## PROMPT:
Once you find the line with "For every named target in this 375×1086" in the entries below, return exactly every line from it through the line with "تلگرام (224, 1066)".

## SOURCE MATERIAL:
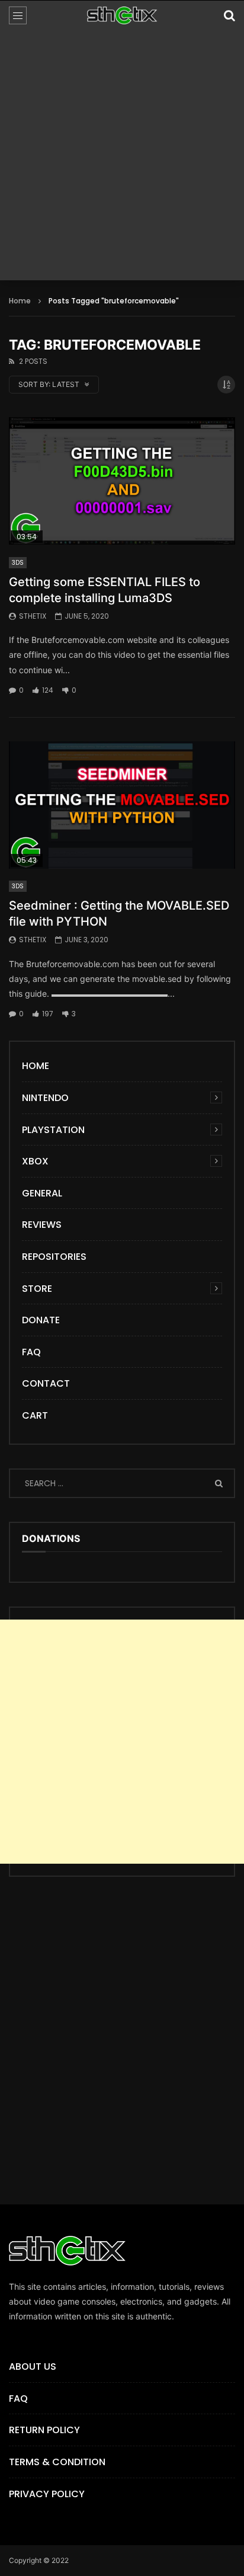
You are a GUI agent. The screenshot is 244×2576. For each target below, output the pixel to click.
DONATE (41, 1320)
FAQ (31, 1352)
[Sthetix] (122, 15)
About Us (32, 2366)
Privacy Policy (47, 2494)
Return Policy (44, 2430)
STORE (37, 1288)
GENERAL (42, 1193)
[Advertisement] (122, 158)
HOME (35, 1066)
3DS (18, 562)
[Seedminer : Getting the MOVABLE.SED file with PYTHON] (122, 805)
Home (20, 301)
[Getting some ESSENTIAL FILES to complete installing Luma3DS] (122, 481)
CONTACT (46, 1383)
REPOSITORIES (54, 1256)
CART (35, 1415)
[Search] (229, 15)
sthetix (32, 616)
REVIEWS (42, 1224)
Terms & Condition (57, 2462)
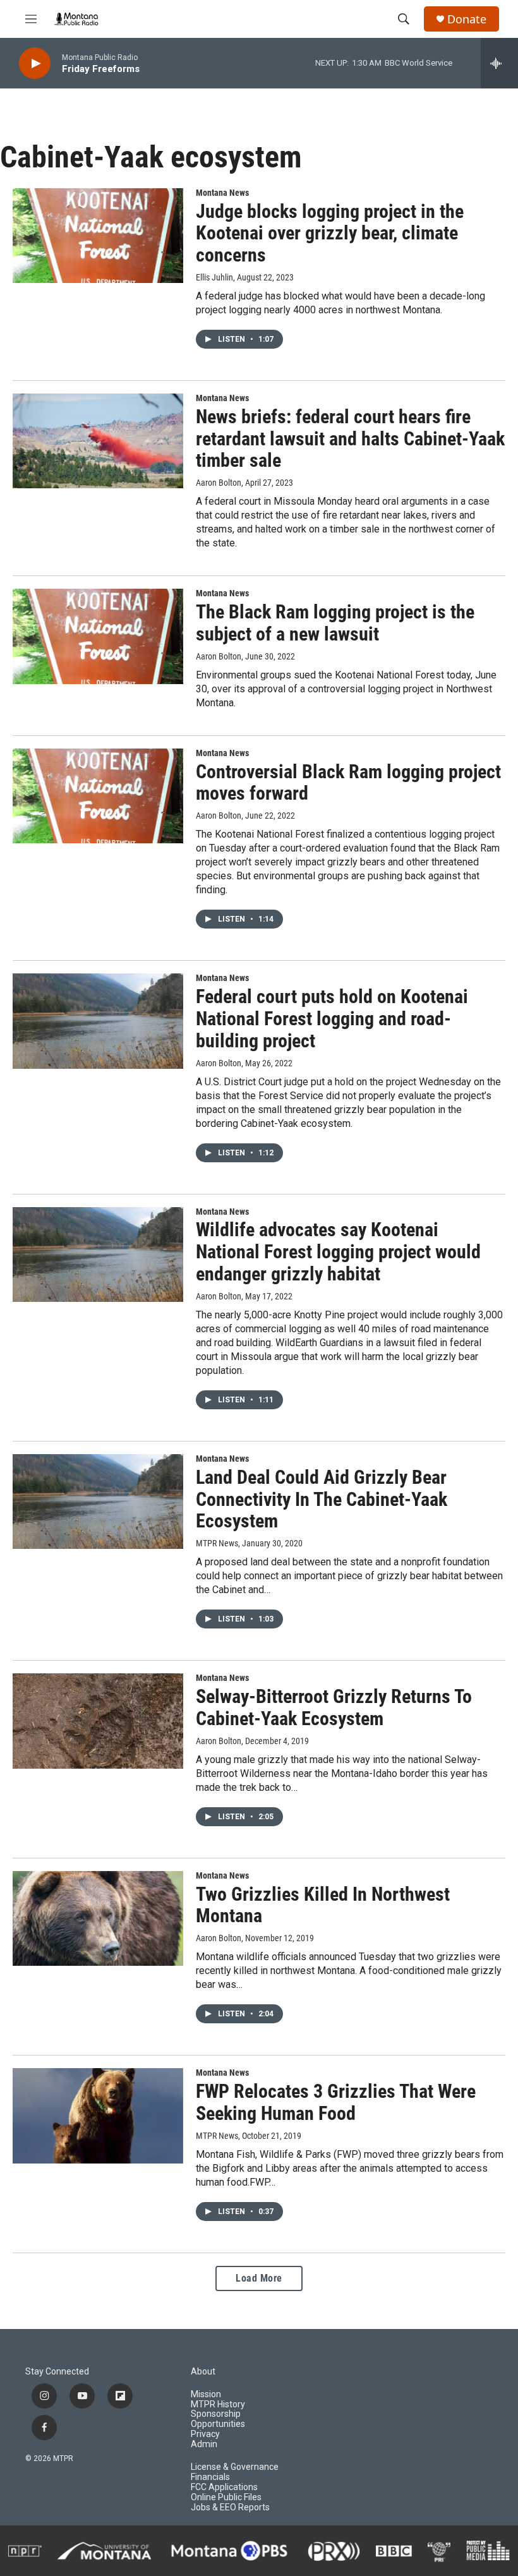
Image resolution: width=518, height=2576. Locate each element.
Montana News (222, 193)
...
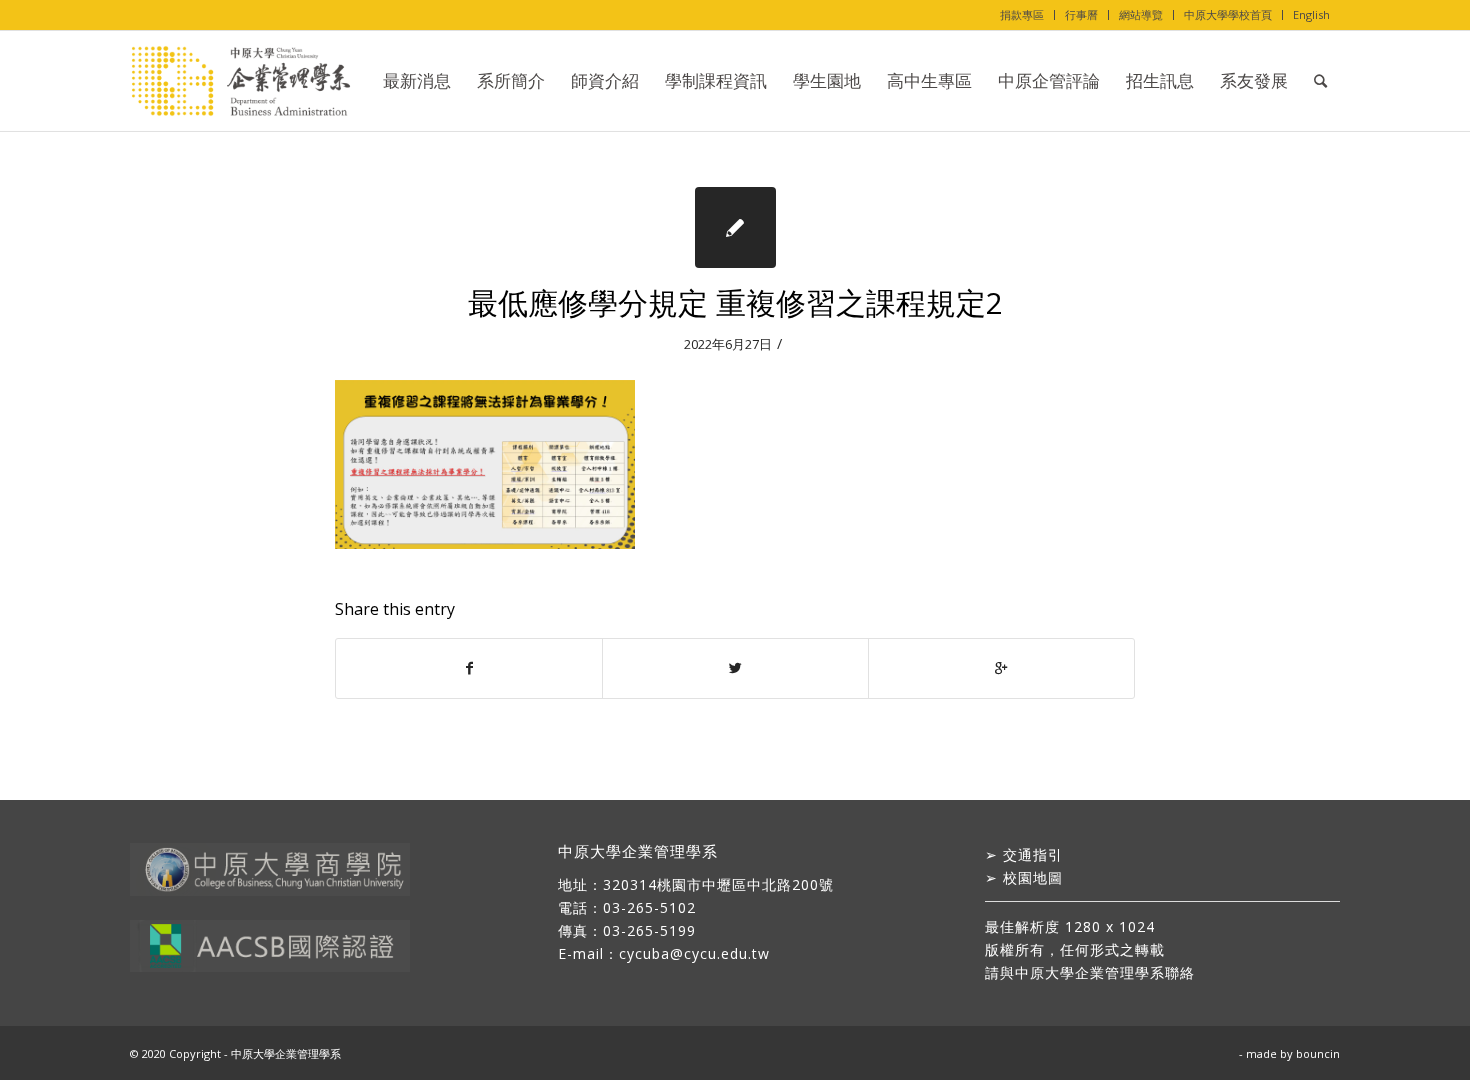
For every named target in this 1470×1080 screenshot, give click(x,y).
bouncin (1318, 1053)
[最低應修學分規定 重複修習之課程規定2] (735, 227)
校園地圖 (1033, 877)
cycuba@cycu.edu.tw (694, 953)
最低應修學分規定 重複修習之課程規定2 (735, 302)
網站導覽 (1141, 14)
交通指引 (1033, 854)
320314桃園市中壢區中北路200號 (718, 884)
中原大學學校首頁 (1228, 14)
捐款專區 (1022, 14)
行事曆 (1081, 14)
...
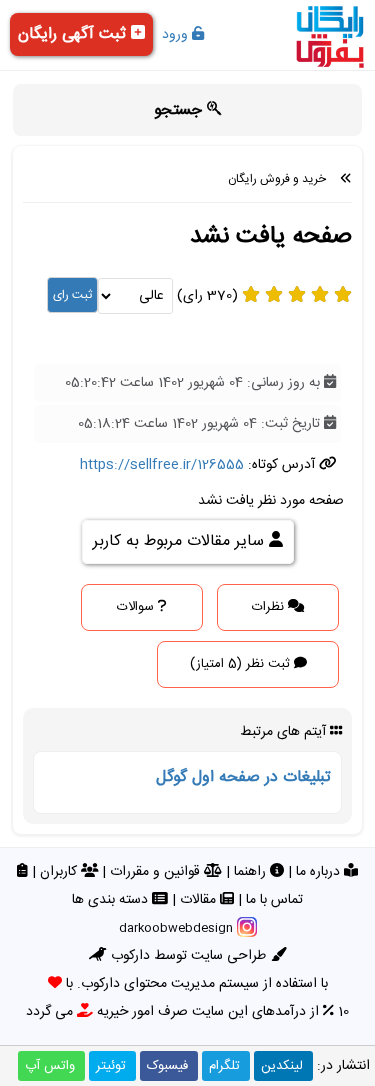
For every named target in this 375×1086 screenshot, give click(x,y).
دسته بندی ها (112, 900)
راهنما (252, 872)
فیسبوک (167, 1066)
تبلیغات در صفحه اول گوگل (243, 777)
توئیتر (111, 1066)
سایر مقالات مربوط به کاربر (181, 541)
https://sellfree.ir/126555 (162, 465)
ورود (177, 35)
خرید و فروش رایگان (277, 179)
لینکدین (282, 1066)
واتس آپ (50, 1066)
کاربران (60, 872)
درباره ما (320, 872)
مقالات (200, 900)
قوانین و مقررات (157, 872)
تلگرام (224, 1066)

## RESULT:
For every named target in this 375×1086 screenshot, give click(x,y).
دسته بندی ها (112, 900)
راهنما (252, 872)
فیسبوک (167, 1066)
تبلیغات در صفحه اول گوگل (243, 777)
توئیتر (111, 1066)
سایر مقالات مربوط به کاربر (181, 541)
https://sellfree.ir/126555 (162, 465)
ورود (177, 35)
خرید و فروش رایگان (277, 179)
لینکدین (282, 1066)
واتس آپ (50, 1066)
کاربران (60, 872)
درباره ما (320, 872)
مقالات (200, 900)
قوانین و مقررات (157, 872)
تلگرام (224, 1066)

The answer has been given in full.